AMD Ryzen 7 5800X-3D (Zen3 V-Cache) Review & Benchmarks – CPU & Cache Performance

What is “Zen3” (Ryzen 5000)?

AMD’s Zen3 (“Vermeer”) is the 3rd generation ZEN core – aka the new 5000-series of CPUs from AMD, that introduces further refinements of the ZEN(2) core and layout. An APU version (with integrated graphics) is also available. The CPU/APUs remain socket AM4 compatible on desktop – thus allowing in-place upgrade (subject to BIOS upgrade as always) – but series 500-chipsets are recommended to enable all features (e.g. PCIe4, etc.). [Note this is the last CPU that will fit AM4 socket; future CPUs supporting DDR5 need a new socket]
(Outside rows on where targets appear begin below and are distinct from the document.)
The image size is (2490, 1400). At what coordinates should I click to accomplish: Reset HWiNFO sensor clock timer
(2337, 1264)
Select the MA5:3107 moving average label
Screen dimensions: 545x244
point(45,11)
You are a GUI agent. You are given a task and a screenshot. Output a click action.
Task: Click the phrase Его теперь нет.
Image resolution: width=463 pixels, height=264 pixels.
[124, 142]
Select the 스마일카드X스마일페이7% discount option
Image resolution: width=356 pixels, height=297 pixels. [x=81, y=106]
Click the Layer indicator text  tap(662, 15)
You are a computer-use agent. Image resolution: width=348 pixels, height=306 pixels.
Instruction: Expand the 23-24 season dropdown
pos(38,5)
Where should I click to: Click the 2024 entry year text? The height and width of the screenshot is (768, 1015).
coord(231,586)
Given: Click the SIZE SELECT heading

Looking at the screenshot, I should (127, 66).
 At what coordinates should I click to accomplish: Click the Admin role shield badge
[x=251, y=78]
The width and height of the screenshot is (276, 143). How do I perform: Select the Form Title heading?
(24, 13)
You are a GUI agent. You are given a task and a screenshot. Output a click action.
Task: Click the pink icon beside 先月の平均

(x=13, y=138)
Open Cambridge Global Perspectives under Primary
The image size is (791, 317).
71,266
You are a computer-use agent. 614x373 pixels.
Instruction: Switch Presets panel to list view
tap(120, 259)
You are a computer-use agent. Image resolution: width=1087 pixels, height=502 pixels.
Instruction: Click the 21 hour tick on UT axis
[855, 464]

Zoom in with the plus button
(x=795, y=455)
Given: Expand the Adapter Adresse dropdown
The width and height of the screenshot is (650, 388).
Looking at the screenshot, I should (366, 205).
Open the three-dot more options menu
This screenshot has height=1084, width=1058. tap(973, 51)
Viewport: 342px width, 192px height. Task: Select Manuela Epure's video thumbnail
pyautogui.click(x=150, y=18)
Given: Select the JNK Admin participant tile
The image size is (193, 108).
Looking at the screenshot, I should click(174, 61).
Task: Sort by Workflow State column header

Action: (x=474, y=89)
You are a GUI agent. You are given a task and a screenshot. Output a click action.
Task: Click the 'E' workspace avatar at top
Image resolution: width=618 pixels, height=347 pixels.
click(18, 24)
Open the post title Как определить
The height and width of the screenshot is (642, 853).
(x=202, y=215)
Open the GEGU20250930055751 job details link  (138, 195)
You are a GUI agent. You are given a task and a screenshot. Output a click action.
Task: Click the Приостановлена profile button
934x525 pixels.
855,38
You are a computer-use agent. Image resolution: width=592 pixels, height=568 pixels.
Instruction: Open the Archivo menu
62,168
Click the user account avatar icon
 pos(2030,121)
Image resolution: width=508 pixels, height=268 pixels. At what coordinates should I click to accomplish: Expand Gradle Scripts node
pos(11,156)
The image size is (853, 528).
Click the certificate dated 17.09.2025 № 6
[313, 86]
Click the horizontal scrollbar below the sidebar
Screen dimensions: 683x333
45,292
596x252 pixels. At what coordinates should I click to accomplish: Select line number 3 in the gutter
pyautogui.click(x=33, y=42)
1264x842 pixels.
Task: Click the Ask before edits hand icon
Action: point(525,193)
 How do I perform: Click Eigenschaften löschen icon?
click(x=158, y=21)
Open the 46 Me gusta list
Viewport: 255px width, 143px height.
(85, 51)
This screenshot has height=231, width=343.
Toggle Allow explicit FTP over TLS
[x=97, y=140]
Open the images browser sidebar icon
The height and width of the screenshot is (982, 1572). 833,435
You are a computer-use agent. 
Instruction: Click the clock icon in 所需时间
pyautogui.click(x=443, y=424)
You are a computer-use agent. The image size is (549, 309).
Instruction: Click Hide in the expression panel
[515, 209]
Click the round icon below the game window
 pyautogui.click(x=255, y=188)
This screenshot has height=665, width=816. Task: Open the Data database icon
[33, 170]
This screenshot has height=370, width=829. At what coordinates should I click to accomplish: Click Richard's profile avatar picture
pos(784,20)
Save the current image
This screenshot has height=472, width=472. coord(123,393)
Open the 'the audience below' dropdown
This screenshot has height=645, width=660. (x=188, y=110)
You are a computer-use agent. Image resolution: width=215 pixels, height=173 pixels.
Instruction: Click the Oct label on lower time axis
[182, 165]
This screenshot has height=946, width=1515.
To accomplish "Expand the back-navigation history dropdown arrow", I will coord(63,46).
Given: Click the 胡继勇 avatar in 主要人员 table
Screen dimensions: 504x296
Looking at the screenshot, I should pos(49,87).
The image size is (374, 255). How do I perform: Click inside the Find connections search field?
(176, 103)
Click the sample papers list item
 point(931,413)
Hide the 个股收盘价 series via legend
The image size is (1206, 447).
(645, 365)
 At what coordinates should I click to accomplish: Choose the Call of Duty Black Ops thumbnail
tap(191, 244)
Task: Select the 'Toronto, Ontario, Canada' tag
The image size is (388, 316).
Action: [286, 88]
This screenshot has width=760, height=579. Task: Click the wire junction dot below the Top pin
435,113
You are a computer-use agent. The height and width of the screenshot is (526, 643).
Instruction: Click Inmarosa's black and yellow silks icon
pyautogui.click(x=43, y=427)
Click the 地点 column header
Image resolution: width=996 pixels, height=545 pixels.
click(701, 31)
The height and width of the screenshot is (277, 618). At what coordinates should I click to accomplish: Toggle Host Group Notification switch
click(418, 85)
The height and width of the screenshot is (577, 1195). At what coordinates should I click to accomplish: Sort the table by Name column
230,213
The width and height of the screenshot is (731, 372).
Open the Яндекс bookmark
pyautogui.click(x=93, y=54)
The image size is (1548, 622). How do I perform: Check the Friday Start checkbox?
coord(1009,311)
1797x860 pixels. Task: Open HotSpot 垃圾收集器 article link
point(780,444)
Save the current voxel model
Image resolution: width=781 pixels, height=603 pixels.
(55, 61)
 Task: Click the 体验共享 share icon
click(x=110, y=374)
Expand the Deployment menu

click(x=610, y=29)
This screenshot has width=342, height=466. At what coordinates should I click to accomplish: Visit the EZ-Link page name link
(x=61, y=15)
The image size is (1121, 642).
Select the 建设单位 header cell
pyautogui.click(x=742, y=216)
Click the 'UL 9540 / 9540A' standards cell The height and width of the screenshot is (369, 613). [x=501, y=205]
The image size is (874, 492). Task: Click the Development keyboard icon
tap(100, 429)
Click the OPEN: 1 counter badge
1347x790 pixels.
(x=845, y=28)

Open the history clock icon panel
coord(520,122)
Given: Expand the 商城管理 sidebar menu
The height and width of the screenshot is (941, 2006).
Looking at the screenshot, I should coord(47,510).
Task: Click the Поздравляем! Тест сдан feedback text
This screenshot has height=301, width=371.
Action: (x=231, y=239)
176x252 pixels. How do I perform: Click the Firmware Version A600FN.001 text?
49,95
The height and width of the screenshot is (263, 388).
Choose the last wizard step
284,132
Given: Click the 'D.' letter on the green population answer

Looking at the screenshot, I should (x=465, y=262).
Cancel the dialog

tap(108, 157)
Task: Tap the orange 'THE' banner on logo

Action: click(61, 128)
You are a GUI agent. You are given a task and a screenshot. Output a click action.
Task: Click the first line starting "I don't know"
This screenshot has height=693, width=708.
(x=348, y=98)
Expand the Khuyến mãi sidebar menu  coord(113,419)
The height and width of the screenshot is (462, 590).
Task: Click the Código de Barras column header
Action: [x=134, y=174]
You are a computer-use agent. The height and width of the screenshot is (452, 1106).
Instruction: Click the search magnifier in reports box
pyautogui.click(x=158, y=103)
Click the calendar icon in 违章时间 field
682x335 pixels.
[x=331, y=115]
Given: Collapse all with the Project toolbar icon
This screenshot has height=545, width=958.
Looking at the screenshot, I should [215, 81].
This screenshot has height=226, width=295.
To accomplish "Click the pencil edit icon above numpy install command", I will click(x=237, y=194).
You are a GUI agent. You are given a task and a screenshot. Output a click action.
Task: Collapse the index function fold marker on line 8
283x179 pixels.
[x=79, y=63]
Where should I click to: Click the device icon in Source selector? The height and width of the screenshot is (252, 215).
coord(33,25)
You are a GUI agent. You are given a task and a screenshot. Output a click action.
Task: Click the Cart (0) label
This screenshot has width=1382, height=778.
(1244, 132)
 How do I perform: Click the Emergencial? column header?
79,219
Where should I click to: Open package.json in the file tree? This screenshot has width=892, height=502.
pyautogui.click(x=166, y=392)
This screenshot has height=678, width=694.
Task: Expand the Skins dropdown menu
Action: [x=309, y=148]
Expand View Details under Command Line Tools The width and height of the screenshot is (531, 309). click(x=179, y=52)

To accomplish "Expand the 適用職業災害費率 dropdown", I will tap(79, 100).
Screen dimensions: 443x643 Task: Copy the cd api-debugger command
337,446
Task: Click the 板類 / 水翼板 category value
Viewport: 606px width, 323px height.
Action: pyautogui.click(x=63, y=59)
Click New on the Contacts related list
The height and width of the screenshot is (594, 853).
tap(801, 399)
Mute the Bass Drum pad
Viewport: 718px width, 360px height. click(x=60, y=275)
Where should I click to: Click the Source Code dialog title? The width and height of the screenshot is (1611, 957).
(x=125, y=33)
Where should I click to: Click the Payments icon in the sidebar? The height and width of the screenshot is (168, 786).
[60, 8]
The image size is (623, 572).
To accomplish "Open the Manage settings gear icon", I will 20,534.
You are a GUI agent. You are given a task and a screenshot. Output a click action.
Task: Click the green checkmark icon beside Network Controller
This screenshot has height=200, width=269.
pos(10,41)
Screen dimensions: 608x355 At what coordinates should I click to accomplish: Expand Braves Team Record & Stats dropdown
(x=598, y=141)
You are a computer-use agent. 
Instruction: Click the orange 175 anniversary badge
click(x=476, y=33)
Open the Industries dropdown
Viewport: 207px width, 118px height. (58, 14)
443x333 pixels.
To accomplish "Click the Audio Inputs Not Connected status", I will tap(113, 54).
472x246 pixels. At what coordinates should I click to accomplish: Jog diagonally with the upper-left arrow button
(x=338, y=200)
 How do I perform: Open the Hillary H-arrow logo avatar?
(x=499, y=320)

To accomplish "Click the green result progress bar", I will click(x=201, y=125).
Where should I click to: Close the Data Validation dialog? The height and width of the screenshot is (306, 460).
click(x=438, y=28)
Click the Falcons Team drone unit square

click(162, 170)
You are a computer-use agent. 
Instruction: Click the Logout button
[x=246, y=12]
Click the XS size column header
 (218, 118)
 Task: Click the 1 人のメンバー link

Unlike ZEN2, the main changes are to the core/cache layout but they could still prove significant considering the cache/memory latencies issues that have impacted ZEN designs:

  • (AMD) Claims +19% IPC (instructions per clock) overall improvement vs. ZEN2
    • Higher base and turbo clocks +7% [for 5800X vs. 3700X]
  • Still built around “chiplets” CCX (“core complexes”) but now of 8C/16T and larger L3 cache (still 7nm)
    • Same central I/O hub with memory controller(s) and PCIe 4.0 bridges connected through IF (“Infinity Fabric”) (12nm)
    • Still up to 2 chiplets on desktop platform thus up to 2x 8C (16C/32T 5950X)
  • L3 is still the same 32MB but now unified (not 2x 16MB) still up to 64MB on 5950X
    • 3D V-Cache L3 is 96MB unified, thus 3x (!) larger than original Zen3
  • 20 PCIe 4.0 lanes
  • 2x DDR4 memory controllers up to 3200Mt/s official (4266Mt/s max) [future AM5 socket for DDR5 support]

What is the new Zen3-3D V-Cache (Ryzen 5000-3D)?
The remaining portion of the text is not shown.